Jan 29 09:55:21 dnsmasq[13776]: 805 127.0.0.1/37386 query[A] www.sevenforums.com from 127.0.0.1
Jan 29 09:55:21 dnsmasq[13776]: 805 127.0.0.1/37386 forwarded www.sevenforums.com to 127.10.10.2#5552

Jan 29 09:55:41 dnsmasq[20733]: 807 127.0.0.1/56873 query[ANY] www.sevenforums.com from 127.0.0.1
Jan 29 09:55:41 dnsmasq[20733]: 807 127.0.0.1/56873 regex blacklisted www.sevenforums.com is NODATA

Jan 29 09:56:15 dnsmasq[13776]: 909 127.0.0.1/38449 query[HTTPS] www.sevenforums.com from 127.0.0.1
Jan 29 09:56:15 dnsmasq[13776]: 909 127.0.0.1/38449 regex blacklisted www.sevenforums.com is NODATA

everything appears to be working, it requires a lot of evaluation to verify the answer is correct, for example:
it may be very confusing why query type A is allowed (using the regex player.h-cdn.com;querytype=!ANY,SVCB,HTTPS) because pihole -q player.h-cdn.com only returns:

Match found in https://www.github.developerdan.com/hosts/lists/ads-and-tracking-extended.txt:
   player.h-cdn.com

In order to find the reason why the A query is allowed, you need to run pihole -q player.h-cdn.com AND pihole-FTL regex-test player.h-cdn.com

The solution implies there will be no exact whitelist entries, only regex whitelist entries, when attmpting to block a specific query type.

a whitelist example (domain is blocked due to gravity entry):

  • pihole -q ab.tweakers.nl
 Match found in https://raw.githubusercontent.com/StevenBlack/hosts/master/hosts:
   ab.tweakers.nl

result (blocked A, allowed AAAA, allowed SRV)

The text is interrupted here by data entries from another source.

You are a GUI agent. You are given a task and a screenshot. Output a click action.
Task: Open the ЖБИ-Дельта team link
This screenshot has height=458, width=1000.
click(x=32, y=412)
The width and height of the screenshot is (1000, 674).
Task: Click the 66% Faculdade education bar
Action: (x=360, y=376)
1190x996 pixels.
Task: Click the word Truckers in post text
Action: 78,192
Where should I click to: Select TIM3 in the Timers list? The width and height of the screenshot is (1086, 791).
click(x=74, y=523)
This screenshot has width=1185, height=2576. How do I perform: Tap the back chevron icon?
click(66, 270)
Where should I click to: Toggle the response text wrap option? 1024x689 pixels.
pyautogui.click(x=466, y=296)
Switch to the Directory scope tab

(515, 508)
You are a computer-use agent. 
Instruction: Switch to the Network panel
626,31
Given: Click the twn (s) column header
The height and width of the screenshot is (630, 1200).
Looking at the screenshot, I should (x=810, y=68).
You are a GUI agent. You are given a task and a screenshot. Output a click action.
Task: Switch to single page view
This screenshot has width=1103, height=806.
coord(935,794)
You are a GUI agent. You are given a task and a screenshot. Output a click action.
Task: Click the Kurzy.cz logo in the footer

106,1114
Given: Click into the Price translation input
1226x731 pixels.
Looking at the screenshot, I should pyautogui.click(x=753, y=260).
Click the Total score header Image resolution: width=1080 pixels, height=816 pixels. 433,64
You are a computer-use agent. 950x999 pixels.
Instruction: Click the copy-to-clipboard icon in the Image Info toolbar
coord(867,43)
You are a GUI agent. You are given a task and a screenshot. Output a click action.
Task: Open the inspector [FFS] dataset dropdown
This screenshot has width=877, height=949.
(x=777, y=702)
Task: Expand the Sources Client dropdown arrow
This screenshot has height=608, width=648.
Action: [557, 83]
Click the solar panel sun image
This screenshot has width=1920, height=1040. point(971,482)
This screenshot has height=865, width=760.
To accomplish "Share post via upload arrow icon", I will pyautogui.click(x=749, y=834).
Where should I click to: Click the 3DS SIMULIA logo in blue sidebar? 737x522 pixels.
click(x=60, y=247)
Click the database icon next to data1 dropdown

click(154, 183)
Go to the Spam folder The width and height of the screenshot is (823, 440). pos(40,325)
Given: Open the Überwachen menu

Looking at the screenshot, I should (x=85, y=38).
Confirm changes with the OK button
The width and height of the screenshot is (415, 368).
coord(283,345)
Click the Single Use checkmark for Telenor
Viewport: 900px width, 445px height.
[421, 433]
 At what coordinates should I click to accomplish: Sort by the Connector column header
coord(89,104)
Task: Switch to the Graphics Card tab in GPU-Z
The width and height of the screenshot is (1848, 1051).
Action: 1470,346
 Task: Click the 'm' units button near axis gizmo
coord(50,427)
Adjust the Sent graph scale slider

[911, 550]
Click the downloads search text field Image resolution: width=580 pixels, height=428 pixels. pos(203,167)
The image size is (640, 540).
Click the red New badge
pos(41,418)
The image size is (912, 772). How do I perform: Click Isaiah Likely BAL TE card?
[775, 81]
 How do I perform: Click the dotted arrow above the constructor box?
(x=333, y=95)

Jan 29 10:42:55 dnsmasq[13776]: 1263 127.0.0.1/60238 query[A] ab.tweakers.nl from 127.0.0.1
Jan 29 10:42:55 dnsmasq[13776]: 1263 127.0.0.1/60238 gravity blocked ab.tweakers.nl is 0.0.0.0

Jan 29 10:43:07 dnsmasq[13776]: 1265 127.0.0.1/50251 query[AAAA] ab.tweakers.nl from 127.0.0.1
Jan 29 10:43:07 dnsmasq[13776]: 1265 127.0.0.1/50251 forwarded ab.tweakers.nl to 127.10.10.2#5552

Jan 29 10:50:30 dnsmasq[13776]: 1301 127.0.0.1/43596 query[SRV] ab.tweakers.nl from 127.0.0.1
Jan 29 10:50:30 dnsmasq[13776]: 1301 127.0.0.1/43596 forwarded ab.tweakers.nl to 127.10.10.2#5552

Thanks for your testing, the PR is now open for review + merge for the next FTL release (which should not take long as dnsmasq v2.89 is expected soon, too).

This is going to be improved with v6.0 because the result of pihole -q will be provided by FTL itself and not by a bash script. FTL knows how to handle the different types and this all will be reflected in the output.